O amor que eu acredito
Há muito tempo atrás eu vi um filme que, em especial uma frase me impactou bastante. Em certo momento, um homem diz para a mulher “eu te amo”, então ela diz “então cadê esse amor que eu não vejo, não sinto e não toco?”. Isso me fez pensar bastante em uma coisa que Deus veio falando muito forte neste último mês: um amor que não é feito só de palavras. Pelos nossos irmãos de perto e por aqueles que não estamos acostumados a encontrar.
O que vem na sua cabeça quando você escuta a frase: morrer pelos outros? Talvez, venha a sua cabeça só o coração parando de bater e um corpo inerte caindo no chão. Mas essa não é a parte difícil. A parte difícil é dedicar a sua vida inteira sabendo que a única forma de você morrer é em propósito dos outros. Teve um cara que passou três anos da sua vida apanhando da sua mulher e fazendo com que todos os fatos atingissem um único objetivo: sua morte. Esse cara foi Jesus. Sua mulher era/é a igreja.
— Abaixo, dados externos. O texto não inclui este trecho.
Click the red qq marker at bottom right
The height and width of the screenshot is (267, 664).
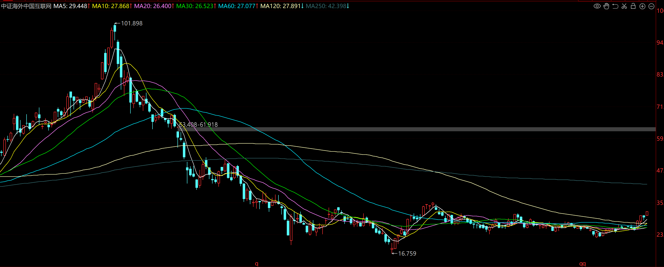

Quais têm sido seus planos de vida? Se você realmente tem planos de vida, eu quero te desmotivar. Seus planos têm que ser de morte. Sim, se você escolheu viver por Cristo você tem que planejar levar a sua cruz, sabendo que você vai ter que ser pregado depois. Esse vai ser seu plano de morte. A sua morte digna.
Deus tem colocado na minha vida tantas pessoas que fazem tantas coisas que eu me sinto constrangido ao falar que eu sou cristão. Pessoas que alimentaram os famintos após os terremotos no Haiti. Também aqueles que trabalham com os que estão à margem da sociedade curando e restaurando. Enquanto isso, você e até mesmo eu estamos preocupados demais com quem vai ficar na porta da igreja em um culto de domingo ou com o palavrão que o nosso irmão soltou e que foi feio.
Os mendigos não têm fome só sexta-feira naquele sopão que é distribuído. Eles têm fome todos os dias, e não é só à noite. As prostitutas não precisam só de um folhetim e escutar que Jesus ás ama. Elas precisam VER esse amor. Elas precisam PEGAR esse amor. Elas precisam SENTIR esse amor. Deus não quer a sua vida pela metade, ele quer que você dê tudo para os outros inclusive seus finais de semana (depois daquela semana desgraçada) que você só queria descansar. Ele quer que você ame de verdade essas pessoas, mesmo que para isso você tenha que dedicar a sua vida inteira sofrendo por esse amor doentio, considerado assim na sociedade.
Que a nossa rotina venha ser o amor, e não a comodidade. E que esse amor não venha ser só de falar e cantar em reuniões dominicais, mas que venha ser vivido. Esse é o evangelho que eu não me envergonho.